Op 30 juli werden de vermoeide mannen van Jünger, die door de
onophoudelijk inslaande brisantgranaten een slapeloze nacht achter de rug
hadden, om 06.00 u. onverwacht afgelost door reserveluitenant Brahms en zijn 9e
compagnie. Jünger moest nu met zijn troep stelling nemen in de Rattenburg, een met betonelementen
versterkte ruïne van een woning, die ten oosten van de Mauseburg aan de Steenbeek lag.
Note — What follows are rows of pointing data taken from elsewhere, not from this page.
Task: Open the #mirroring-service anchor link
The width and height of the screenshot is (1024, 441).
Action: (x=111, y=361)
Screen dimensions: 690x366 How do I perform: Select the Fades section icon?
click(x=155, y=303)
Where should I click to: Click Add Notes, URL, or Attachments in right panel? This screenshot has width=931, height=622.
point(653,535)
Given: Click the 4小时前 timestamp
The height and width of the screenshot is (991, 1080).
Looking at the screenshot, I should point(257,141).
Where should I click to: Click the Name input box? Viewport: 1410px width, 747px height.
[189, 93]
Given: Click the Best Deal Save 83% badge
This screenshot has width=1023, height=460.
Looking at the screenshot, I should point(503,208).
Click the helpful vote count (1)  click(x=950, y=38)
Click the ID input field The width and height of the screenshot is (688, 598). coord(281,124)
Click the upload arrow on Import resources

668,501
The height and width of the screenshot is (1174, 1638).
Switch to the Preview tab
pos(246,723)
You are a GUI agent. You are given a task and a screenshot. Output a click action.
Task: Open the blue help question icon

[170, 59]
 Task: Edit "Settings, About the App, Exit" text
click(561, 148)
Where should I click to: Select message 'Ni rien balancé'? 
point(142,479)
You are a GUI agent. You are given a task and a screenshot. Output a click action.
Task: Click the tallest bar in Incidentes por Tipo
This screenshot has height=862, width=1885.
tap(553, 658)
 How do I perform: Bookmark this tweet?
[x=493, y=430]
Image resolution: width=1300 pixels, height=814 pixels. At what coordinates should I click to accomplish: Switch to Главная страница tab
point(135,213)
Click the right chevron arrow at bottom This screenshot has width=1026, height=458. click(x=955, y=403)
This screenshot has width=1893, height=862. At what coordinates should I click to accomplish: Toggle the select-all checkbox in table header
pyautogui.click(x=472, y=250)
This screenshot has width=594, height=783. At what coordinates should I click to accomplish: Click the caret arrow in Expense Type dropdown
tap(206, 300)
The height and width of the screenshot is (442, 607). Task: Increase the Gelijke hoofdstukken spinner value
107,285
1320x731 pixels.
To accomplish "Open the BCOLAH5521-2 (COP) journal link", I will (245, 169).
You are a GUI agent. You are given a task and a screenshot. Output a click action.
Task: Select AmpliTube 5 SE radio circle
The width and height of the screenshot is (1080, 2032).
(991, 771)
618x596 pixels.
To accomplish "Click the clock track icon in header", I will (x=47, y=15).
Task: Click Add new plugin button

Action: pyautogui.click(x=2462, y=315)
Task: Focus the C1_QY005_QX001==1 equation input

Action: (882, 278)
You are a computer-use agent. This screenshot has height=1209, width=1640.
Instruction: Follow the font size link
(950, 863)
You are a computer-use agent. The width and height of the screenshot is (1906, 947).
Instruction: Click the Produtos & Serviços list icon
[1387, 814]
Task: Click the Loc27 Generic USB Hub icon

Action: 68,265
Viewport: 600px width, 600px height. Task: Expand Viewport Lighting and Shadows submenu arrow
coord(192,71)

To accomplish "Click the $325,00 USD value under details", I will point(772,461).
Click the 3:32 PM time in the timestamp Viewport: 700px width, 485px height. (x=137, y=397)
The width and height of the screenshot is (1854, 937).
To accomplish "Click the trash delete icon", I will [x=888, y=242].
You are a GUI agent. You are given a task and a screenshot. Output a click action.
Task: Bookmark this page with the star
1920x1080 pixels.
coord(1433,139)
Bij dageraad bereikten ze Kolumbus-Ei waar Ernst even zijn broer
opzocht, die klaarlag om verder getransporteerd te worden. In een hagel van schrapnelkogels belandden ze
uiteindelijk in de Rattenburg, waar
Ernst meteen een uiltje knapte. Terwijl hij de slaap der onschuldigen sliep loste
het IIIe Bn. in de eerste lijn de restanten van het Ie
Bn. af. Na een hele dag van zware beschietingen - waarbij Ernst naar eigen
zeggen elk ogenblik het einde verwachtte-
kwam bij valavond leutnant Gaston Lemière hem verzoeken om een paar man ter
beschikking te stellen, die het lijk van compagniecommandant Büdingen naar
achter konden brengen. De onfortuinlijke
Büdingen, die al zwaar aan het hoofd gekwetst was, had op eigen krachten Kolumbus-Ei bereikt, maar werd daar
dodelijk getroffen door een losgeslingerde brok cement. Ernst had hem s
morgens, toen hij er Fritz had bezocht, al in een tentzeil gewikkeld zien
liggen, klaar voor een inderhaast gegraven veldgraf. Jünger had weinig lust om
voor een dode mensenlevens te wagen. Toen Lemière hem echter wist te vertellen
dat het Kolombus-Ei s morgens twee
voltreffers had gekregen, aarzelde hij echter geen ogenblik en vertrok hij,
bevreesd voor het lot van zijn broer, met vier van zijn mannen naar het Kolombus-Ei. Maar voor hij dit deed was
hij eerst nog met Lemière naar compagniecommandant Brixen gegaan die hen
formeel het bevel gaf om de vallei van de Steenbeek kost wat kost te
verdedigen. Aangekomen bij de
verpleegbunker kreeg een opgeluchte Jünger te horen dat zijn broer, zonder
verdere kleerscheuren, in de ochtend naar de achterlijn was geëvacueerd. De
intussen begraven vroegere compagniecommandant, liet hij bij het akelige licht
van de opstijgende lichtfakkels en nabije explosies, ontgraven en door zijn
mannen naar de regimentsstaf dragen.